▶ WHAT YOU ARE ASKED TO DO
Please copy the following records verbatim, keeping every line as it appears.

▶ RECORDS FOR THE EXERCISE
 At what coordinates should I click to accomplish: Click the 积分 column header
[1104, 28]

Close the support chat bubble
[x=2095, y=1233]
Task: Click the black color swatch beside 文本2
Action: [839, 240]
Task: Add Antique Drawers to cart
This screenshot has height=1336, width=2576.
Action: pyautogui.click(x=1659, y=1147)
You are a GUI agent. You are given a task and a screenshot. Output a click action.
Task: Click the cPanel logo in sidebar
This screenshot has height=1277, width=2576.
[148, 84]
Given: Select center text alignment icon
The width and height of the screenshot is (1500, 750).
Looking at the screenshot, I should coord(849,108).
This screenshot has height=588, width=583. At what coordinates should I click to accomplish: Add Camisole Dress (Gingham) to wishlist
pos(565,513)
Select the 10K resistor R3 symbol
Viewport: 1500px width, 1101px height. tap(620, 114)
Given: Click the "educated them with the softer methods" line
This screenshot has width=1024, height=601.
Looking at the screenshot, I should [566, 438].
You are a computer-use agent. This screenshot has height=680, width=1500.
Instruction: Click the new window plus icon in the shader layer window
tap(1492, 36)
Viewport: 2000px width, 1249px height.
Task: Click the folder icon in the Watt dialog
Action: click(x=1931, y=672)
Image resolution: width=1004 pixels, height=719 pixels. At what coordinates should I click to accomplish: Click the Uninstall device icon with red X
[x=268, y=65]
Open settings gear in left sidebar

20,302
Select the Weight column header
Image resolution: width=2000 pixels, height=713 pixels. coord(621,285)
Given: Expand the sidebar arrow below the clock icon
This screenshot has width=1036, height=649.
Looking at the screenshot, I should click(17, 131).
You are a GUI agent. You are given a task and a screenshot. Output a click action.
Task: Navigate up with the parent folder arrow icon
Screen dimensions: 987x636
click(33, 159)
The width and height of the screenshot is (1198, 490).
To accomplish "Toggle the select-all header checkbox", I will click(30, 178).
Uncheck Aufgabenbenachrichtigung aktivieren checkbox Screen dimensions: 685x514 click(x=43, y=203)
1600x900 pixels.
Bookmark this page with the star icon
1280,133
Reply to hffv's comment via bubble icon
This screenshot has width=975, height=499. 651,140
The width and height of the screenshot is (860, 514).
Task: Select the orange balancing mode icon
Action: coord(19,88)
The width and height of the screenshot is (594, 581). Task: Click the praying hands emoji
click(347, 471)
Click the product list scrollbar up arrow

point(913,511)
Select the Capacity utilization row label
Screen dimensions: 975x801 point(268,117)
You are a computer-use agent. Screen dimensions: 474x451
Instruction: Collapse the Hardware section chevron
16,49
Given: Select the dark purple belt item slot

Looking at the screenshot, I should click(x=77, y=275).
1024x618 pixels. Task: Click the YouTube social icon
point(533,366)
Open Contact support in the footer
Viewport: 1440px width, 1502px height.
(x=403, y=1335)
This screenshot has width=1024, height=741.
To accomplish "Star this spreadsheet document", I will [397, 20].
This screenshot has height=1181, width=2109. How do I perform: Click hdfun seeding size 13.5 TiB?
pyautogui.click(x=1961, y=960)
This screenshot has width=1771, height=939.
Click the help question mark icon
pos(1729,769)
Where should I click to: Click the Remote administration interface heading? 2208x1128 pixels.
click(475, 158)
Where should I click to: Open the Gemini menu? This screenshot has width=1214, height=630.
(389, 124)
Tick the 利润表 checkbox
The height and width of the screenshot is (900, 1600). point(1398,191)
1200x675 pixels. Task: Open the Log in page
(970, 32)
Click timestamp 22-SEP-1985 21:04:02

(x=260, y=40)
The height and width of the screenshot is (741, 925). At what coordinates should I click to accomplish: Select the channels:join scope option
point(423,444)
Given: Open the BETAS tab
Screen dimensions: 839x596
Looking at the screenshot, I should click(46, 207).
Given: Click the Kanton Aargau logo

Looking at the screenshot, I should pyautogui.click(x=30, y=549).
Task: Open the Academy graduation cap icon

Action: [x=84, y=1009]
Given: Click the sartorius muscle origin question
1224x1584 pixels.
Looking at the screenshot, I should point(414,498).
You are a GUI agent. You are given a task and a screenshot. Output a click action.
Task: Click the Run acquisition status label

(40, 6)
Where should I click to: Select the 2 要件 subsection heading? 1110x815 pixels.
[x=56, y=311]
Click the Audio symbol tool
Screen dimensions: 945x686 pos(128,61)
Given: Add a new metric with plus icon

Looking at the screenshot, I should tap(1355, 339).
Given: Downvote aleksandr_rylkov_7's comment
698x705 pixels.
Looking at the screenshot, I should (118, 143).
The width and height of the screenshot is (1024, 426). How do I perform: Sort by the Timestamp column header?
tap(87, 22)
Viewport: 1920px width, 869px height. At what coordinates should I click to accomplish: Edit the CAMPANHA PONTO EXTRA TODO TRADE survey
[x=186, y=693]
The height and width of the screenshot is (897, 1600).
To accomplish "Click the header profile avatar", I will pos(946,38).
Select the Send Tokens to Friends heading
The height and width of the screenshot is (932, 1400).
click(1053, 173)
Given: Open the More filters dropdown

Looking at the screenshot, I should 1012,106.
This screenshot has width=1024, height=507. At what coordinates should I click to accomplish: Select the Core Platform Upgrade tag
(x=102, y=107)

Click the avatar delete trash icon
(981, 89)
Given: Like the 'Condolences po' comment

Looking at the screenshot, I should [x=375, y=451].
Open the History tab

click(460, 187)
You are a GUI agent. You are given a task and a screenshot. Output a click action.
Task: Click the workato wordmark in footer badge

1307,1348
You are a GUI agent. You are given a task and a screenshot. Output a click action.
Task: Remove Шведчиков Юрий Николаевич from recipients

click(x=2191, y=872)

▶ RESPONSE TO THE EXERCISE
 At what coordinates should I click to accomplish: Click the 积分 column header
[1104, 28]

Close the support chat bubble
[x=2095, y=1233]
Task: Click the black color swatch beside 文本2
Action: [839, 240]
Task: Add Antique Drawers to cart
This screenshot has height=1336, width=2576.
Action: pyautogui.click(x=1659, y=1147)
You are a GUI agent. You are given a task and a screenshot. Output a click action.
Task: Click the cPanel logo in sidebar
This screenshot has height=1277, width=2576.
[148, 84]
Given: Select center text alignment icon
The width and height of the screenshot is (1500, 750).
Looking at the screenshot, I should coord(849,108).
This screenshot has height=588, width=583. At what coordinates should I click to accomplish: Add Camisole Dress (Gingham) to wishlist
pos(565,513)
Select the 10K resistor R3 symbol
Viewport: 1500px width, 1101px height. tap(620, 114)
Given: Click the "educated them with the softer methods" line
This screenshot has width=1024, height=601.
Looking at the screenshot, I should [566, 438].
You are a computer-use agent. This screenshot has height=680, width=1500.
Instruction: Click the new window plus icon in the shader layer window
tap(1492, 36)
Viewport: 2000px width, 1249px height.
Task: Click the folder icon in the Watt dialog
Action: click(x=1931, y=672)
Image resolution: width=1004 pixels, height=719 pixels. At what coordinates should I click to accomplish: Click the Uninstall device icon with red X
[x=268, y=65]
Open settings gear in left sidebar

20,302
Select the Weight column header
Image resolution: width=2000 pixels, height=713 pixels. coord(621,285)
Given: Expand the sidebar arrow below the clock icon
This screenshot has width=1036, height=649.
Looking at the screenshot, I should click(17, 131).
You are a GUI agent. You are given a task and a screenshot. Output a click action.
Task: Navigate up with the parent folder arrow icon
Screen dimensions: 987x636
click(33, 159)
The width and height of the screenshot is (1198, 490).
To accomplish "Toggle the select-all header checkbox", I will click(30, 178).
Uncheck Aufgabenbenachrichtigung aktivieren checkbox Screen dimensions: 685x514 click(x=43, y=203)
1600x900 pixels.
Bookmark this page with the star icon
1280,133
Reply to hffv's comment via bubble icon
This screenshot has width=975, height=499. 651,140
The width and height of the screenshot is (860, 514).
Task: Select the orange balancing mode icon
Action: coord(19,88)
The width and height of the screenshot is (594, 581). Task: Click the praying hands emoji
click(347, 471)
Click the product list scrollbar up arrow

point(913,511)
Select the Capacity utilization row label
Screen dimensions: 975x801 point(268,117)
You are a computer-use agent. Screen dimensions: 474x451
Instruction: Collapse the Hardware section chevron
16,49
Given: Select the dark purple belt item slot

Looking at the screenshot, I should click(x=77, y=275).
1024x618 pixels. Task: Click the YouTube social icon
point(533,366)
Open Contact support in the footer
Viewport: 1440px width, 1502px height.
(x=403, y=1335)
This screenshot has width=1024, height=741.
To accomplish "Star this spreadsheet document", I will [397, 20].
This screenshot has height=1181, width=2109. How do I perform: Click hdfun seeding size 13.5 TiB?
pyautogui.click(x=1961, y=960)
This screenshot has width=1771, height=939.
Click the help question mark icon
pos(1729,769)
Where should I click to: Click the Remote administration interface heading? 2208x1128 pixels.
click(475, 158)
Where should I click to: Open the Gemini menu? This screenshot has width=1214, height=630.
(389, 124)
Tick the 利润表 checkbox
The height and width of the screenshot is (900, 1600). point(1398,191)
1200x675 pixels. Task: Open the Log in page
(970, 32)
Click timestamp 22-SEP-1985 21:04:02

(x=260, y=40)
The height and width of the screenshot is (741, 925). At what coordinates should I click to accomplish: Select the channels:join scope option
point(423,444)
Given: Open the BETAS tab
Screen dimensions: 839x596
Looking at the screenshot, I should click(46, 207).
Given: Click the Kanton Aargau logo

Looking at the screenshot, I should pyautogui.click(x=30, y=549).
Task: Open the Academy graduation cap icon

Action: [x=84, y=1009]
Given: Click the sartorius muscle origin question
1224x1584 pixels.
Looking at the screenshot, I should point(414,498).
You are a GUI agent. You are given a task and a screenshot. Output a click action.
Task: Click the Run acquisition status label

(40, 6)
Where should I click to: Select the 2 要件 subsection heading? 1110x815 pixels.
[x=56, y=311]
Click the Audio symbol tool
Screen dimensions: 945x686 pos(128,61)
Given: Add a new metric with plus icon

Looking at the screenshot, I should tap(1355, 339).
Given: Downvote aleksandr_rylkov_7's comment
698x705 pixels.
Looking at the screenshot, I should (118, 143).
The width and height of the screenshot is (1024, 426). How do I perform: Sort by the Timestamp column header?
tap(87, 22)
Viewport: 1920px width, 869px height. At what coordinates should I click to accomplish: Edit the CAMPANHA PONTO EXTRA TODO TRADE survey
[x=186, y=693]
The height and width of the screenshot is (897, 1600).
To accomplish "Click the header profile avatar", I will pos(946,38).
Select the Send Tokens to Friends heading
The height and width of the screenshot is (932, 1400).
click(1053, 173)
Given: Open the More filters dropdown

Looking at the screenshot, I should 1012,106.
This screenshot has width=1024, height=507. At what coordinates should I click to accomplish: Select the Core Platform Upgrade tag
(x=102, y=107)

Click the avatar delete trash icon
(981, 89)
Given: Like the 'Condolences po' comment

Looking at the screenshot, I should [x=375, y=451].
Open the History tab

click(460, 187)
You are a GUI agent. You are given a task and a screenshot. Output a click action.
Task: Click the workato wordmark in footer badge

1307,1348
You are a GUI agent. You are given a task and a screenshot. Output a click action.
Task: Remove Шведчиков Юрий Николаевич from recipients

click(x=2191, y=872)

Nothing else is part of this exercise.